Stored data:
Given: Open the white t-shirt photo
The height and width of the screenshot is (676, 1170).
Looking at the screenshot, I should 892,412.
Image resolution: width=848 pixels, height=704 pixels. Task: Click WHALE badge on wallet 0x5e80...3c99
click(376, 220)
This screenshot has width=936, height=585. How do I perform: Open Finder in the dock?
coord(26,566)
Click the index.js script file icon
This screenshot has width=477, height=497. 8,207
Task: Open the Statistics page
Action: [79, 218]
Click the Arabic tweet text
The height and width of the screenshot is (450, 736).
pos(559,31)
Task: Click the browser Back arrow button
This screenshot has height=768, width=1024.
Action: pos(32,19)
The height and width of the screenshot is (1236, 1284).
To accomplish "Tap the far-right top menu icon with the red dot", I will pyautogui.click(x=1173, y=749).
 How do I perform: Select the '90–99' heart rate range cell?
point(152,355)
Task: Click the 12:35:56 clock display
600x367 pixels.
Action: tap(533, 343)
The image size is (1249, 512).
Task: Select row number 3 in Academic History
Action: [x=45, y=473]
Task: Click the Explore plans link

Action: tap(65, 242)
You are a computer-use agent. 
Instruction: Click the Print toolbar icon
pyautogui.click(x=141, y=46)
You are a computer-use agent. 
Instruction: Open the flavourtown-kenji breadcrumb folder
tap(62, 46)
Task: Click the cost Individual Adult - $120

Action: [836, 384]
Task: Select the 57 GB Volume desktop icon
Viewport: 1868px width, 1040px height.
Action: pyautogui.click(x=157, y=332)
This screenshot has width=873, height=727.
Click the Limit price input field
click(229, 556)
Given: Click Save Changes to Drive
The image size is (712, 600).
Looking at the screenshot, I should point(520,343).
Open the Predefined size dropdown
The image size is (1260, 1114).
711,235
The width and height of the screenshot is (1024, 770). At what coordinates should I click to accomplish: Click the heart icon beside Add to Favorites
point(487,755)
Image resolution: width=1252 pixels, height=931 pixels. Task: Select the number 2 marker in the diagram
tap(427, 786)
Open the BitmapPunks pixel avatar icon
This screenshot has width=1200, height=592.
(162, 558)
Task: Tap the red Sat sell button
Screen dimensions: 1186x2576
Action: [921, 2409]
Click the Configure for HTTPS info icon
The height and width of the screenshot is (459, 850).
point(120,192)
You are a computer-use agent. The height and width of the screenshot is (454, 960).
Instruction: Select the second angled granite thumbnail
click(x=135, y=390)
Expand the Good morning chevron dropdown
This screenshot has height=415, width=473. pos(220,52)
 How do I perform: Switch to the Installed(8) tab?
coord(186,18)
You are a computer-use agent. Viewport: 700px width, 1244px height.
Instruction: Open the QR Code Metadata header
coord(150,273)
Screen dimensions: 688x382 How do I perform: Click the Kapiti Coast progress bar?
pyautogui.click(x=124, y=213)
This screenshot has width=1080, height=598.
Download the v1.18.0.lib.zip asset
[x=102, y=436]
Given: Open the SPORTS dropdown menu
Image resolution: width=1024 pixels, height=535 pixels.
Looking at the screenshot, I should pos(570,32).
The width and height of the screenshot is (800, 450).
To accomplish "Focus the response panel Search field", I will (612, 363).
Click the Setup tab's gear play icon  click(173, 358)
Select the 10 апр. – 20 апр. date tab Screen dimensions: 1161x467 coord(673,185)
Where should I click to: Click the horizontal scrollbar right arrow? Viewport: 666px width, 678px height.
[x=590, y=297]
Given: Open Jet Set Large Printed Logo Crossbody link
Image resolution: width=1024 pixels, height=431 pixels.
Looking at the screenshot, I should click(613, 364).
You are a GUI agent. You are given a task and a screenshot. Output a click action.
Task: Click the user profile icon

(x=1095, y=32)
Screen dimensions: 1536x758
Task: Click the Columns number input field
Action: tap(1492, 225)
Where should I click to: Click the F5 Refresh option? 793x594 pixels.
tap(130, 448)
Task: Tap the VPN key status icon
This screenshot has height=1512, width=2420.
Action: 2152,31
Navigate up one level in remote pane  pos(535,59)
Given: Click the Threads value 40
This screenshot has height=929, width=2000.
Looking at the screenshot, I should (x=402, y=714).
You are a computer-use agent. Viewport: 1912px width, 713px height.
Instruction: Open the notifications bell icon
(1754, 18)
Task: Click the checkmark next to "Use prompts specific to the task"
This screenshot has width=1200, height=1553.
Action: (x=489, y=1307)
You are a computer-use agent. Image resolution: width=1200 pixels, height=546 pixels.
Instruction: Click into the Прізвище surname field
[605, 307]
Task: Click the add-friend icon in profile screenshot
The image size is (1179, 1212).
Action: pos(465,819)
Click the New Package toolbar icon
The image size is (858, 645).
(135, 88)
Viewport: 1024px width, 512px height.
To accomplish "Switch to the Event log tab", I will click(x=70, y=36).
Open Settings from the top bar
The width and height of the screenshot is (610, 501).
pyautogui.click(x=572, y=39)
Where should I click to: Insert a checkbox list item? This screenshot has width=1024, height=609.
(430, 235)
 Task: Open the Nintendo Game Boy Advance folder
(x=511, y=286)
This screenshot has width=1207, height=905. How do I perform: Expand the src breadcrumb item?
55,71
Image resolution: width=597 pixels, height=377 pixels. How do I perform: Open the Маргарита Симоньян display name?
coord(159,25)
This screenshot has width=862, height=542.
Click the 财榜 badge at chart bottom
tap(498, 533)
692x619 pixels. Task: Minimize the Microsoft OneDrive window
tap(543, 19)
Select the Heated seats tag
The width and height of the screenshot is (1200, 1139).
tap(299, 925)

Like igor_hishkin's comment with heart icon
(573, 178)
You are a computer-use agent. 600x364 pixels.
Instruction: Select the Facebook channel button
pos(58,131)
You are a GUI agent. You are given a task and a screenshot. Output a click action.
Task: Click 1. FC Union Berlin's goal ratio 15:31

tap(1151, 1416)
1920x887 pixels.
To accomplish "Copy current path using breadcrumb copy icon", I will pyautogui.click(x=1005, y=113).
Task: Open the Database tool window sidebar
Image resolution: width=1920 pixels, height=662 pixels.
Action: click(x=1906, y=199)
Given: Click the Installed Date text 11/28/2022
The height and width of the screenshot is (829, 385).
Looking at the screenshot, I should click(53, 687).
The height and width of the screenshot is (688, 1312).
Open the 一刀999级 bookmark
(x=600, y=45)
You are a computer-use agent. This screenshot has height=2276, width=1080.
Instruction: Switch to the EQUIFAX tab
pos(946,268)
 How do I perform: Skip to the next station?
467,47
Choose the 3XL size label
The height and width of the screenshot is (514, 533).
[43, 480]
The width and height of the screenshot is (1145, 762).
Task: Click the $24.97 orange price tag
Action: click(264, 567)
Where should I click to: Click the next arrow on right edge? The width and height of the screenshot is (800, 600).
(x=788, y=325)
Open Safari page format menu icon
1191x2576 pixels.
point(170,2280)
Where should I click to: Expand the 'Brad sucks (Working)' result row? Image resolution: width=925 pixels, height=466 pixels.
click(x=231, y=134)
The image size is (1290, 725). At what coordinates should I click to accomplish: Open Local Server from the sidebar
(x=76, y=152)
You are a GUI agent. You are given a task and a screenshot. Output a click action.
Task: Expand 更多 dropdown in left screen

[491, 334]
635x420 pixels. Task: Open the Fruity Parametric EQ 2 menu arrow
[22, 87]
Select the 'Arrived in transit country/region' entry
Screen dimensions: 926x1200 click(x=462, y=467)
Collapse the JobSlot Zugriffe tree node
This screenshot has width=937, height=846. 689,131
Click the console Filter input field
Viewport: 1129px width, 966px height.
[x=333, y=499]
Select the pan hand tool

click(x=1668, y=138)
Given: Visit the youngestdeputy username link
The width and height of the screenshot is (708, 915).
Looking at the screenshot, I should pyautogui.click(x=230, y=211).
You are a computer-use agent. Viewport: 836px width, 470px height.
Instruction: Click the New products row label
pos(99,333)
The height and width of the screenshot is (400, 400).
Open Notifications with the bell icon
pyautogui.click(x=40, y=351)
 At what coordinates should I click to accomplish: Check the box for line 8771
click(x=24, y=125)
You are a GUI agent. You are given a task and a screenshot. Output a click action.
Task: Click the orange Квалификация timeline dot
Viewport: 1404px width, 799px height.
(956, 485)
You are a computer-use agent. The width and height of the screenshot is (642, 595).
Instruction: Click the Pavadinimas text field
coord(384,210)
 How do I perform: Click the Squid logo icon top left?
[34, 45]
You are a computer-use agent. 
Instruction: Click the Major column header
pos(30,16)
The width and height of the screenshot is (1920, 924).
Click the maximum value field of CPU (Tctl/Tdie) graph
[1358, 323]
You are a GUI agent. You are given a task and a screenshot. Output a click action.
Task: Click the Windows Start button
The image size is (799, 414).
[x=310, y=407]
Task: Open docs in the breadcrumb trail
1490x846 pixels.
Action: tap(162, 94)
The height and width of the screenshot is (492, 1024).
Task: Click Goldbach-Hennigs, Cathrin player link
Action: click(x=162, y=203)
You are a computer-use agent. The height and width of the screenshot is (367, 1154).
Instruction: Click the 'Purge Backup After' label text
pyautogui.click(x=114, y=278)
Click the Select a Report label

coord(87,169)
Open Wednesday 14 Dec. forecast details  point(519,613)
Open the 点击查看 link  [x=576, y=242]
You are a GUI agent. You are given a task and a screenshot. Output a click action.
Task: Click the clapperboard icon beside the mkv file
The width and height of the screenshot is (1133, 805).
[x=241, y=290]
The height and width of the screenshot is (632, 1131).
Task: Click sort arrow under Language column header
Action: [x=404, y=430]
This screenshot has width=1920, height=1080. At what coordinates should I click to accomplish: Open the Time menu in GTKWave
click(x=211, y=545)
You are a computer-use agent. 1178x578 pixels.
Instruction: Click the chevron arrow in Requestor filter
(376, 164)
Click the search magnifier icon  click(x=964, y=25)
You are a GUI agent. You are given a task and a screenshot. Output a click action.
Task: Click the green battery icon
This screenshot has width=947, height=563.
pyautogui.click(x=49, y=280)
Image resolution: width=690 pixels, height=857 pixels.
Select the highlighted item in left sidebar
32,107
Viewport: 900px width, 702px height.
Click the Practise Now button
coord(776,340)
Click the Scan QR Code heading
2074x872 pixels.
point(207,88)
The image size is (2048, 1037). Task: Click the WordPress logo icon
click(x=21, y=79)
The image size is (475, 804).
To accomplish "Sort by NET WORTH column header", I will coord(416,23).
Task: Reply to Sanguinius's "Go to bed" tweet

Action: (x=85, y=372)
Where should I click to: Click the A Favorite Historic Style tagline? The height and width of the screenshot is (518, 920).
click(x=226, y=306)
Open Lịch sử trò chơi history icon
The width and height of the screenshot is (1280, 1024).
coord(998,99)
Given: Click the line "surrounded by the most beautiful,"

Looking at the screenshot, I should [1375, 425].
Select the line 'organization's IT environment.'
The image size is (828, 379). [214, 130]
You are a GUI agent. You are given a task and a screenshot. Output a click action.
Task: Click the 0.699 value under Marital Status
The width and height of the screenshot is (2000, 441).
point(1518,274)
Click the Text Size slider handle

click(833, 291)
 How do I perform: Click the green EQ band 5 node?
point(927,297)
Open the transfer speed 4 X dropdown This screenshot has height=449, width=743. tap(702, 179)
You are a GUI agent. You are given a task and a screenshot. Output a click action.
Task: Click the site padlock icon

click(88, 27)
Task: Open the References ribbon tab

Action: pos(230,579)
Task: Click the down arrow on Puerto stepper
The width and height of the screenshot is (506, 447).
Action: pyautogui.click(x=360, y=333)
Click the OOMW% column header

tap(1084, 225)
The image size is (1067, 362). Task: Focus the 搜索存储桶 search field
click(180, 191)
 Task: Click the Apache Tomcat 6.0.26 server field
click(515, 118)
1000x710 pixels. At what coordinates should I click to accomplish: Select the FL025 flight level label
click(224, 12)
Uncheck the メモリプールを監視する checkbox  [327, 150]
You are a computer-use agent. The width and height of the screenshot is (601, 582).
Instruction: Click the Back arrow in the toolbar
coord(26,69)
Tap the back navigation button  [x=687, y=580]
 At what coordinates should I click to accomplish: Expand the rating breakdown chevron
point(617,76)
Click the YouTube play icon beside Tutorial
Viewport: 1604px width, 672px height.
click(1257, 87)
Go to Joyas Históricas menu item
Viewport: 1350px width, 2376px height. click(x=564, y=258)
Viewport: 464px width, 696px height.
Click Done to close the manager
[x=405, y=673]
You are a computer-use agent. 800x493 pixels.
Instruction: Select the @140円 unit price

**What is expected**
The result is a copy of every line above where the word "will" shows up.

**Written solution**
To accomplish "Tap the far-right top menu icon with the red dot", I will pyautogui.click(x=1173, y=749).
To accomplish "Focus the response panel Search field", I will (612, 363).
To accomplish "Switch to the Event log tab", I will click(x=70, y=36).
To accomplish "Copy current path using breadcrumb copy icon", I will pyautogui.click(x=1005, y=113).
To accomplish "Sort by NET WORTH column header", I will coord(416,23).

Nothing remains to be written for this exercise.